- AIM OF THE TASK
Lines from the one holding "Task: Bookmark Villains Behind the Curtains" through the end of the entries, inclusive, form the whole output; reproduce them exactly and omit pictures.

- DATASET
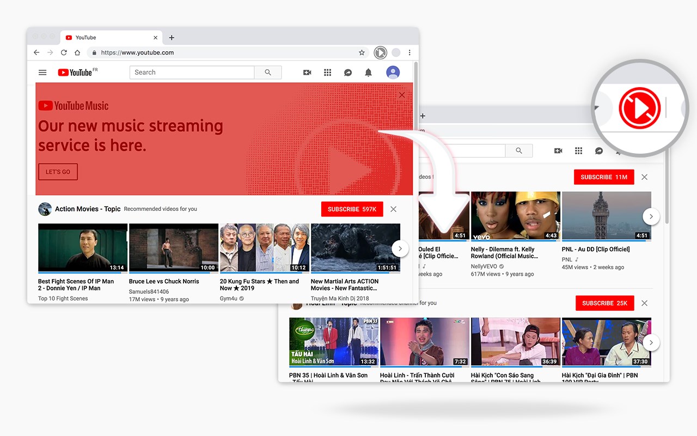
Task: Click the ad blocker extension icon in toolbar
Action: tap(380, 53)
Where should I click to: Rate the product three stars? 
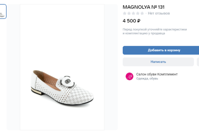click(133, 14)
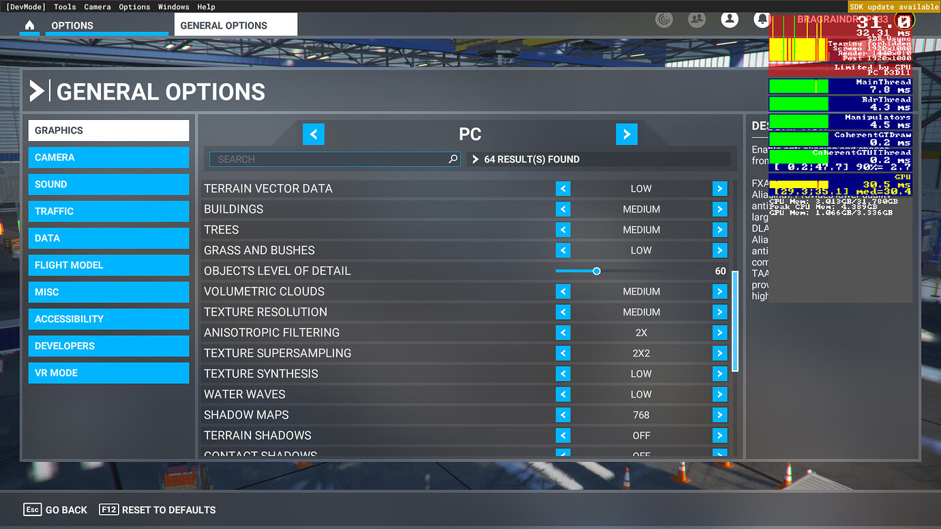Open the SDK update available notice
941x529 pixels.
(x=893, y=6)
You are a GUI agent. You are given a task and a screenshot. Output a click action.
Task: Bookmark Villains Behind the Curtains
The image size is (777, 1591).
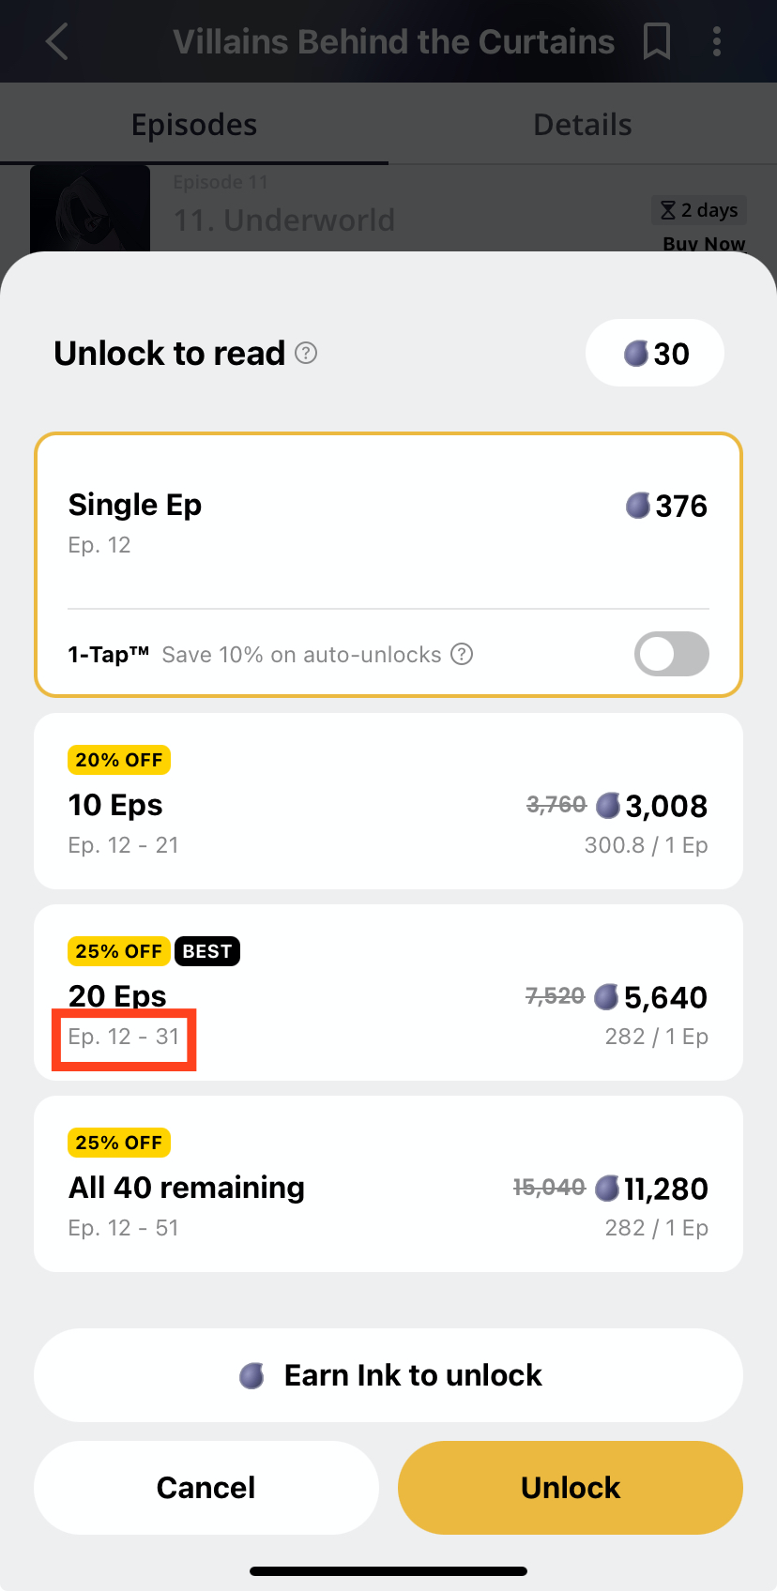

- RESPONSE FOR THIS EXERCISE
Task: Bookmark Villains Behind the Curtains
The image size is (777, 1591).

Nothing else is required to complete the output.